▶ WHAT IS EXPECTED
Two lines in the data below mark the range: the one with "The width and height of the screenshot is (1119, 671)." and the one with "You are a computer-use agent. Image". Return both, along with every line between them, exactly.
• • •
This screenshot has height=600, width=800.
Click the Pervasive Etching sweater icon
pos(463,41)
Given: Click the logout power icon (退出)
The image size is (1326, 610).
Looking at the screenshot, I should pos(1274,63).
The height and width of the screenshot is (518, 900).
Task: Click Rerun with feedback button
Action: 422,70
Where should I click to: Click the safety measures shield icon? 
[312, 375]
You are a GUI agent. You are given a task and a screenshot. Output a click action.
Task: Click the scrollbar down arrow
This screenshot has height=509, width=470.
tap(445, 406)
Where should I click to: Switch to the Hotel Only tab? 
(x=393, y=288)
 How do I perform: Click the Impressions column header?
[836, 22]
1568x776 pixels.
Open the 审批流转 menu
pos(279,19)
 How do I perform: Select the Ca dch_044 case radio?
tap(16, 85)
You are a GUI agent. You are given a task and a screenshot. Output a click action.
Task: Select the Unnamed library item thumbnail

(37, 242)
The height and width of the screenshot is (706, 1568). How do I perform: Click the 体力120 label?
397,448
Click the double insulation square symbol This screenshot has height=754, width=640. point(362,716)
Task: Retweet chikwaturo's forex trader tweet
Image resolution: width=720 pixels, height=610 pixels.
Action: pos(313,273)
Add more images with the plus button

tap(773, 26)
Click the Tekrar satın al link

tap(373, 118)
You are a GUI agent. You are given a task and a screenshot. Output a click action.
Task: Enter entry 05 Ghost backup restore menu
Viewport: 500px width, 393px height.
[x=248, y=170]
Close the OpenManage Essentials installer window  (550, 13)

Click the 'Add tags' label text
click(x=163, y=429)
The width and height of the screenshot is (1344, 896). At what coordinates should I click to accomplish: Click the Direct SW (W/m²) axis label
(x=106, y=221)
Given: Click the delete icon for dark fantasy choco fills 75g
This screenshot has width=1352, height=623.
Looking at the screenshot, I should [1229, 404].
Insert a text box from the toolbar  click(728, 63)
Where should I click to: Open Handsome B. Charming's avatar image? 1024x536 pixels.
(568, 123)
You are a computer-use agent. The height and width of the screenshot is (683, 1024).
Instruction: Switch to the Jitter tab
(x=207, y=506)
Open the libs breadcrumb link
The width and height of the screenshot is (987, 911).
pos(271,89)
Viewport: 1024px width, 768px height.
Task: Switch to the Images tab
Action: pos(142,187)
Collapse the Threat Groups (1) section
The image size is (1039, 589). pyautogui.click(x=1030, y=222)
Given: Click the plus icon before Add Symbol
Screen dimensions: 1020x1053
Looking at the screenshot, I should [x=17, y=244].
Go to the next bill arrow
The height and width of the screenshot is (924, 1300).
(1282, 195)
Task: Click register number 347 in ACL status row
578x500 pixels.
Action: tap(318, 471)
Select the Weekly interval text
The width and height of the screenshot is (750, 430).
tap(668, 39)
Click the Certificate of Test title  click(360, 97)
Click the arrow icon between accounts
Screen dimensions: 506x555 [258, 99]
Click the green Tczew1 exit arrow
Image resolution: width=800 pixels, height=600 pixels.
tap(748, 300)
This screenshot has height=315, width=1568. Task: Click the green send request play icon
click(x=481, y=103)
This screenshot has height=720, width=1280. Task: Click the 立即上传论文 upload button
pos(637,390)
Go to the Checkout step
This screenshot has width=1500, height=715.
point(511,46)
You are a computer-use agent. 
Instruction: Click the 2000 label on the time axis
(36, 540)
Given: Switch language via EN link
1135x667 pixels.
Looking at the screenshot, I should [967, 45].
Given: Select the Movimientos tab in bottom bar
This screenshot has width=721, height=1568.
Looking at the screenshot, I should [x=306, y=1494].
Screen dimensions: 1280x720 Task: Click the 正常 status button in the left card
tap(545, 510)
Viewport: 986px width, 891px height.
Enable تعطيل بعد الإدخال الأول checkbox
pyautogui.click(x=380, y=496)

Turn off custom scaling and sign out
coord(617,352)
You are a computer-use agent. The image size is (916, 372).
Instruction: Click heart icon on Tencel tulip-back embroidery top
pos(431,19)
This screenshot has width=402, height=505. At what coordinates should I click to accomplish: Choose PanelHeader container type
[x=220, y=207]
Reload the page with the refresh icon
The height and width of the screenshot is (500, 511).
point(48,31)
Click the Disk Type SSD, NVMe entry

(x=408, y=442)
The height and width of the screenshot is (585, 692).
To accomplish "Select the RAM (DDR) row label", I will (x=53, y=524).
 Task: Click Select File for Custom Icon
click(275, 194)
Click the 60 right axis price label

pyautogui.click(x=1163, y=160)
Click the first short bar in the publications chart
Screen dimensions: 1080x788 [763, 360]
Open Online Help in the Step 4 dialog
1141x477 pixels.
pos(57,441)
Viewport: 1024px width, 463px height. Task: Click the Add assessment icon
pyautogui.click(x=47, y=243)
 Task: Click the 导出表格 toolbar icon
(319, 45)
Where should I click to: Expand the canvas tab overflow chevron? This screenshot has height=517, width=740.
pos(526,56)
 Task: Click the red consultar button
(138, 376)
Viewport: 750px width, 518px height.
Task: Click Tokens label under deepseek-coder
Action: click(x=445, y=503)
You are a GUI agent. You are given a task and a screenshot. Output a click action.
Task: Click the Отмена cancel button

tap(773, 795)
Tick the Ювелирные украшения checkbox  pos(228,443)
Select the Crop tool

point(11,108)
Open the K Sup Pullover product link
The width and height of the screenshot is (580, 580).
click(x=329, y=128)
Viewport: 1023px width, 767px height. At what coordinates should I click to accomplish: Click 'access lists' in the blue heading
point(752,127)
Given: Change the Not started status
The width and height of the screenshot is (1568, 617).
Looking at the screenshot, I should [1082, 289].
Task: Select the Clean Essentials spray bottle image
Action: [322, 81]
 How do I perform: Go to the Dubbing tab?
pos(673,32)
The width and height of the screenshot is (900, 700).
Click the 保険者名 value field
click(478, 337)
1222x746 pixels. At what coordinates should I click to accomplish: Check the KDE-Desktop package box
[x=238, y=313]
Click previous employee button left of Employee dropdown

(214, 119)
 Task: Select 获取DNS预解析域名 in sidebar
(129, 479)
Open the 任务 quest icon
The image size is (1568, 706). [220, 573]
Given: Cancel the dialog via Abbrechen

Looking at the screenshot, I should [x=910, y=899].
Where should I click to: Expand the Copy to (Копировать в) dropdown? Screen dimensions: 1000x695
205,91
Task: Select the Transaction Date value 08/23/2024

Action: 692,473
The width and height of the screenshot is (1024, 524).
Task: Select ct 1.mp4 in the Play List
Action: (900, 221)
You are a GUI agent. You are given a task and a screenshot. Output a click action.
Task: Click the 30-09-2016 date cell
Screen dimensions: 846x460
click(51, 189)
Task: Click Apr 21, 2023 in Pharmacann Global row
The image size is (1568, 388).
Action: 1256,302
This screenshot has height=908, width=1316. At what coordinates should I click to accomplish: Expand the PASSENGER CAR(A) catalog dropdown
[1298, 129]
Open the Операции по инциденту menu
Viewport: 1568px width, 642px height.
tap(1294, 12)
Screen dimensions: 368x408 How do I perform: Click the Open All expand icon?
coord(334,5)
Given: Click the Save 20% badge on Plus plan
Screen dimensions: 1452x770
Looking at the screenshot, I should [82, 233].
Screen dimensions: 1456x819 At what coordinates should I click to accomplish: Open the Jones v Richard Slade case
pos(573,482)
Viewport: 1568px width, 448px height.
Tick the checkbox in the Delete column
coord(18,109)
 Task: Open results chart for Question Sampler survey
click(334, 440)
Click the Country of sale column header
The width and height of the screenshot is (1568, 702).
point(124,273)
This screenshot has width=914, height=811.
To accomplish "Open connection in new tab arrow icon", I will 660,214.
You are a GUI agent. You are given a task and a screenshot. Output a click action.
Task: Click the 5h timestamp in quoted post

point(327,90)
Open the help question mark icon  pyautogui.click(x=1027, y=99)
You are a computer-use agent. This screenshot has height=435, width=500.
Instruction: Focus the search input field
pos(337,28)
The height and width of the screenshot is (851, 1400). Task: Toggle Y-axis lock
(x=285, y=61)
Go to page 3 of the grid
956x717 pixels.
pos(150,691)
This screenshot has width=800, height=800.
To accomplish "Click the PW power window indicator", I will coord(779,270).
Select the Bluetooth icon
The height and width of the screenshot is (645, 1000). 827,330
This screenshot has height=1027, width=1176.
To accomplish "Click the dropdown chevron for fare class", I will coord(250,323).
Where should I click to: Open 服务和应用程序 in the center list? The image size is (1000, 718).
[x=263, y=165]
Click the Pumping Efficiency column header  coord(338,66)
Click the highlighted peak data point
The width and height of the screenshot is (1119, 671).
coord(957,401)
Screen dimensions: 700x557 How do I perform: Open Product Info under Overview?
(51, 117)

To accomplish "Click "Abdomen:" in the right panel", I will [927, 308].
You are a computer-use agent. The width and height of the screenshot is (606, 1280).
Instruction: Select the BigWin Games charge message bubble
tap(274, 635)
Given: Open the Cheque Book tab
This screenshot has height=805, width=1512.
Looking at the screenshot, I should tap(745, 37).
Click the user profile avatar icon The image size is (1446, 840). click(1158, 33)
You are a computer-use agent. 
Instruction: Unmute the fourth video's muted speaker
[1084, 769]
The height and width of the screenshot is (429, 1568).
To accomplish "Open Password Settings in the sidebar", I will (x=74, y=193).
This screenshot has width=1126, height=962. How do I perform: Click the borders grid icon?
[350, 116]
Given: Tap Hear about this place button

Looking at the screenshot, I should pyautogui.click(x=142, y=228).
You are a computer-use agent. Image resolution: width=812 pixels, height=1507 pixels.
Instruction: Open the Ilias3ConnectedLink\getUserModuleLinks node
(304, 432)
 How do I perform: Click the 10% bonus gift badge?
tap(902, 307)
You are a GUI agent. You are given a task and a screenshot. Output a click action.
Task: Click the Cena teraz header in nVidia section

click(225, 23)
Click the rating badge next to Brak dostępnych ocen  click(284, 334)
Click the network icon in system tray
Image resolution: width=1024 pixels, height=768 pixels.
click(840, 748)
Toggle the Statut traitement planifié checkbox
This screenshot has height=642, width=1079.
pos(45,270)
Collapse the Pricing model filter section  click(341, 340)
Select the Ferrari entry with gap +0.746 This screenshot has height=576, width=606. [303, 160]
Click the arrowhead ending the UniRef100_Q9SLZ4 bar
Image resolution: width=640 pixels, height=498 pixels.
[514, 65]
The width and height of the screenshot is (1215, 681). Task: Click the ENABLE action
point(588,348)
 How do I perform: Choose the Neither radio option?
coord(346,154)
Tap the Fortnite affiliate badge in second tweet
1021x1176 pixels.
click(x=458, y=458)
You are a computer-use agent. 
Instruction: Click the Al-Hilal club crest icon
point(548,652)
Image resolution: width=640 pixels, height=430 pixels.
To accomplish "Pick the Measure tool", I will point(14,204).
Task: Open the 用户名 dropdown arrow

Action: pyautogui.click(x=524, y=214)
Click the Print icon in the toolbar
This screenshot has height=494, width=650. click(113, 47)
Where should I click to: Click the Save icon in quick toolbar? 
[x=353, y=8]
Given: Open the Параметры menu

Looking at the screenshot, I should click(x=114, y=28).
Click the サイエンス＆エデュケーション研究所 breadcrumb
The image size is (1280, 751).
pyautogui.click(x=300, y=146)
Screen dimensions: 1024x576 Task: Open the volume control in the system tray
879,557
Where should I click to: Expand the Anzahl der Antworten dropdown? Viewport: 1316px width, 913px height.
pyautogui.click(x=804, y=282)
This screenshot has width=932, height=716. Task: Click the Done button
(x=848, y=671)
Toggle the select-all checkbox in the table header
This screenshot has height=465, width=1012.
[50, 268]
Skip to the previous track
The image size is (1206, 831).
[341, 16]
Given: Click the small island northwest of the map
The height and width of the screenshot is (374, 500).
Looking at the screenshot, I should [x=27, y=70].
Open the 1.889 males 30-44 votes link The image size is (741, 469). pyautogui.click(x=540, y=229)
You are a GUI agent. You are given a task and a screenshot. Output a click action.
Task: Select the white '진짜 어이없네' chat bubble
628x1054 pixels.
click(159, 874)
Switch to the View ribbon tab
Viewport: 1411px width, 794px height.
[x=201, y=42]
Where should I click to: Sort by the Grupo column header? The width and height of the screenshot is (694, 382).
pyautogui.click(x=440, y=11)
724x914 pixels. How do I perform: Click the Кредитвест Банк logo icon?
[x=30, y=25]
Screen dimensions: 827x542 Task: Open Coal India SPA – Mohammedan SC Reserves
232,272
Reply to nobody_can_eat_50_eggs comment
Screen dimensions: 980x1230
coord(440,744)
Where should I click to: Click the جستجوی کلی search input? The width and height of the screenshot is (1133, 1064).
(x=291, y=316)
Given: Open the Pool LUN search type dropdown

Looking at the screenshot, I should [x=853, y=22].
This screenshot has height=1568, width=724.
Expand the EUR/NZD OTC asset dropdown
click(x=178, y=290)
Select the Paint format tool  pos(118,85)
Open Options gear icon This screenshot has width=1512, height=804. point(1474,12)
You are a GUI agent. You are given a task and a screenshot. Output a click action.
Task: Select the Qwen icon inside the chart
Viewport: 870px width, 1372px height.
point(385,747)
• • •
▶ TASK ANSWER
The width and height of the screenshot is (1119, 671).
coord(957,401)
Screen dimensions: 700x557 How do I perform: Open Product Info under Overview?
(51, 117)

To accomplish "Click "Abdomen:" in the right panel", I will [927, 308].
You are a computer-use agent. The width and height of the screenshot is (606, 1280).
Instruction: Select the BigWin Games charge message bubble
tap(274, 635)
Given: Open the Cheque Book tab
This screenshot has height=805, width=1512.
Looking at the screenshot, I should tap(745, 37).
Click the user profile avatar icon The image size is (1446, 840). click(1158, 33)
You are a computer-use agent. 
Instruction: Unmute the fourth video's muted speaker
[1084, 769]
The height and width of the screenshot is (429, 1568).
To accomplish "Open Password Settings in the sidebar", I will (x=74, y=193).
This screenshot has width=1126, height=962. How do I perform: Click the borders grid icon?
[350, 116]
Given: Tap Hear about this place button

Looking at the screenshot, I should pyautogui.click(x=142, y=228).
You are a computer-use agent. Image resolution: width=812 pixels, height=1507 pixels.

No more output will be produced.